For Immediate Release:
April 2, 2008
Susan Lehman, 212–998–6318
Mike Webb, 212–998–6746
Special interest spending has swamped statewide judicial elections. This increase in spending forces the people who uphold justice in our society to dial for dollars in order to run a successful election. Worse yet, as judges are forced to raise more campaign cash, the public’s confidence in getting a fair hearing before an impartial court is crumbling.
In an effort to restore trust in our justice system, the Brennan Center for Justice has published a new report — Fair Courts: Setting Recusal Standards — that seeks to eliminate even the appearance of an imbalanced judiciary with consistent principles and rules for when a judge should step down from a case.

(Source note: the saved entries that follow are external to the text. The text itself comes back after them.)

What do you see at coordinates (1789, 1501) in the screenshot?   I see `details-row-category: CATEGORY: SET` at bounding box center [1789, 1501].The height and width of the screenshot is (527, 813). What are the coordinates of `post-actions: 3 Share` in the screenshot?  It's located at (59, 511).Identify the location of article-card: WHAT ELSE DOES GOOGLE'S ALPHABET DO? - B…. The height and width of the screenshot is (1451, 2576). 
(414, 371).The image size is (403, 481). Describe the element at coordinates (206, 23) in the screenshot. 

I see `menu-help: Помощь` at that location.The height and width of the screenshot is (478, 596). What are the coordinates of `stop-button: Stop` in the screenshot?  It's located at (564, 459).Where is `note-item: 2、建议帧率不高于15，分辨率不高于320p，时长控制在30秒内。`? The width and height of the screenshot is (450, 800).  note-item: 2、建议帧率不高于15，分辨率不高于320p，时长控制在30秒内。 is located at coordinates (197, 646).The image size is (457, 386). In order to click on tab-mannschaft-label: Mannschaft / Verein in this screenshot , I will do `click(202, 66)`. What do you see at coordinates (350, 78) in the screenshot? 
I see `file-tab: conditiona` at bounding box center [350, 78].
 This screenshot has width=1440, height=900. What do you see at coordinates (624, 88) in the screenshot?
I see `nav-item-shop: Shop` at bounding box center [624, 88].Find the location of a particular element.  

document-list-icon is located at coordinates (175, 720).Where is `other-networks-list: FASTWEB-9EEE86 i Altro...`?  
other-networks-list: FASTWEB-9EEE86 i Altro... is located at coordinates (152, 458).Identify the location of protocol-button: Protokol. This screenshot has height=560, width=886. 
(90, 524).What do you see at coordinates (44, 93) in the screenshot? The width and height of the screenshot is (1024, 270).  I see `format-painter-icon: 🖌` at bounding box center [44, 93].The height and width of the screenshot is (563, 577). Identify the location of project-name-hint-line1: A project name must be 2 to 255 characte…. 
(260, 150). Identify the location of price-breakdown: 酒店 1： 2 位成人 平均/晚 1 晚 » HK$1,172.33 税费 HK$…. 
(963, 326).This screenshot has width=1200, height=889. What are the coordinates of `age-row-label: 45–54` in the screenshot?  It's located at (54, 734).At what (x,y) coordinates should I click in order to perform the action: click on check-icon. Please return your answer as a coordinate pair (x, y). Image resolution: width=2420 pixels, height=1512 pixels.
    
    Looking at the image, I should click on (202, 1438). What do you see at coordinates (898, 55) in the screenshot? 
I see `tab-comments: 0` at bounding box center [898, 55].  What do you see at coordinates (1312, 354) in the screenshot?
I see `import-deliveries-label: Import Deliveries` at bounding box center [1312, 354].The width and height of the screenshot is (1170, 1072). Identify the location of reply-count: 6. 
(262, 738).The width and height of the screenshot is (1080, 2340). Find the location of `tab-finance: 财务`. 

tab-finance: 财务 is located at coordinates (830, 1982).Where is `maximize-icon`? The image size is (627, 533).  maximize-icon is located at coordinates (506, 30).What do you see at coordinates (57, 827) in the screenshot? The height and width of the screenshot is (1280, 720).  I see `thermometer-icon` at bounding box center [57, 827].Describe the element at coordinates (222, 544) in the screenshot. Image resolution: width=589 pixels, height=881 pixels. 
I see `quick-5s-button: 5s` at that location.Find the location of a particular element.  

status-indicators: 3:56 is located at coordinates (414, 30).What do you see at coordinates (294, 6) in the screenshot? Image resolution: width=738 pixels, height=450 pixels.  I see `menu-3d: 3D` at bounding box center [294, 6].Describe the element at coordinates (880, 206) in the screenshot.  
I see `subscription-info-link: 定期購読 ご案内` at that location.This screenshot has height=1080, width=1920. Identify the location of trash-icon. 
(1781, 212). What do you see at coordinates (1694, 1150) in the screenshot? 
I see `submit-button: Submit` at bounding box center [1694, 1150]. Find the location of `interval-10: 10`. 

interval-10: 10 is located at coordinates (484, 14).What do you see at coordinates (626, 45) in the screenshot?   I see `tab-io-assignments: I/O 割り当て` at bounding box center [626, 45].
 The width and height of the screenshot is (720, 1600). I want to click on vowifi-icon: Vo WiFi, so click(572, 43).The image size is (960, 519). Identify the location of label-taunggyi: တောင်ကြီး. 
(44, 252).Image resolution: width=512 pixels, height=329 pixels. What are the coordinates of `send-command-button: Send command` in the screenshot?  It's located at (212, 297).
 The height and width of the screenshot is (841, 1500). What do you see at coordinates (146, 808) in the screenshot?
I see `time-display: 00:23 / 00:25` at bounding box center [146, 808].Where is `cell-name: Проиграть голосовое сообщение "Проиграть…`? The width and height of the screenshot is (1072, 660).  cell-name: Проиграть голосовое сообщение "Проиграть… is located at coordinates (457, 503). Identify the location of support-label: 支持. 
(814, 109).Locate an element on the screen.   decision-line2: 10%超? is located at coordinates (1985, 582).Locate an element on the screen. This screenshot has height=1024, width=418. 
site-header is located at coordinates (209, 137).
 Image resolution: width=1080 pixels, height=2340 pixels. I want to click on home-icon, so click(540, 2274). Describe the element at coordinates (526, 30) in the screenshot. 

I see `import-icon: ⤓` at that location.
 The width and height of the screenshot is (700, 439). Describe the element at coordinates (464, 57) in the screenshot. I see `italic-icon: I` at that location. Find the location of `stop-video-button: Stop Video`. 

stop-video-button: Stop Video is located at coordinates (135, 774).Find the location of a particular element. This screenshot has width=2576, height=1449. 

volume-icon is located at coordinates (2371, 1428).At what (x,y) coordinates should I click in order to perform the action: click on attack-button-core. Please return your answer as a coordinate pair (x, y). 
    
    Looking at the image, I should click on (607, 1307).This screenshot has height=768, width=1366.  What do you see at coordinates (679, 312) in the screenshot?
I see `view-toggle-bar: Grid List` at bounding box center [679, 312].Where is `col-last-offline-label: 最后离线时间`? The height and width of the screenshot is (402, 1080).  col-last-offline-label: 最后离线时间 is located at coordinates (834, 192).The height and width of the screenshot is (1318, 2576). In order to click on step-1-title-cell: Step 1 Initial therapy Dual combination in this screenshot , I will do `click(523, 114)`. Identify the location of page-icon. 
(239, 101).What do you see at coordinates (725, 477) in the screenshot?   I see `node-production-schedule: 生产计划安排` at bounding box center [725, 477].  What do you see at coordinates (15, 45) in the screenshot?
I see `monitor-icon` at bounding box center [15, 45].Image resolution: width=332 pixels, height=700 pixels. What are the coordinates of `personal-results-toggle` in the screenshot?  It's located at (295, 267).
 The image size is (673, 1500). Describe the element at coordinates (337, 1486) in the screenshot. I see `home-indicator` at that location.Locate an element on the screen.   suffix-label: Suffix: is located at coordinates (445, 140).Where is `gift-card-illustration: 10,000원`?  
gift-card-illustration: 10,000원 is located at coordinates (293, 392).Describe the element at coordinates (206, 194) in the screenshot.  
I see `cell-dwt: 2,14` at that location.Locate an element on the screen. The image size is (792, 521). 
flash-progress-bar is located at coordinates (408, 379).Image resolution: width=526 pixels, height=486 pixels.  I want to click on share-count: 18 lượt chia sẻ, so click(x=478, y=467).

In the foreword to the new report, former Chief Justice of the Supreme Court of Texas Thomas R. Phillips writes, “now as never before, reinvigorating recusal is truly necessary to preserve the court system that Chief Justice Rehnquist called the ‘crown jewel’ of our American experiment.”
Setting Recusal Standards documents the politicization of the courts, includes real-world recusal-related anecdotes, state-specific sidebars. Most importantly, it includes ten separate recommendations for judges, legislators, citizens and media seeking to reform or analyze recusal practices in their respective states.
“Recent cases in West Virginia, Wisconsin, and Illinois have all seen state Supreme Court justices rule in cases where they had received thousands of dollars in donations from some of the parties that had cases before them,” said the report’s co-author James Sample, Counsel in the Brennan Center’s Democracy Program. “It’s no wonder that the general public is questioning the impartiality of these courts’ decisions.”
Most of the proposals — such as peremptory disqualification, enhanced disclosure, and new judicial education seminars — are easy to enact and have widespread support. Others require more dramatic changes in recusal practices. For example, the paper recommends that states consider adopting provisions similar to the ABA’s per se rule concerning campaign contributions. That is, once a judge has received donations exceeding a certain threshold, that judge would then be automatically disqualified to hear a case involving that donor, or those closely associated with the donor.
Ultimately, the paper aims to provide state courts with options that enhance and protect the integrity of our legal system. The paper is now available online and is being mailed to judges and advocates across the country.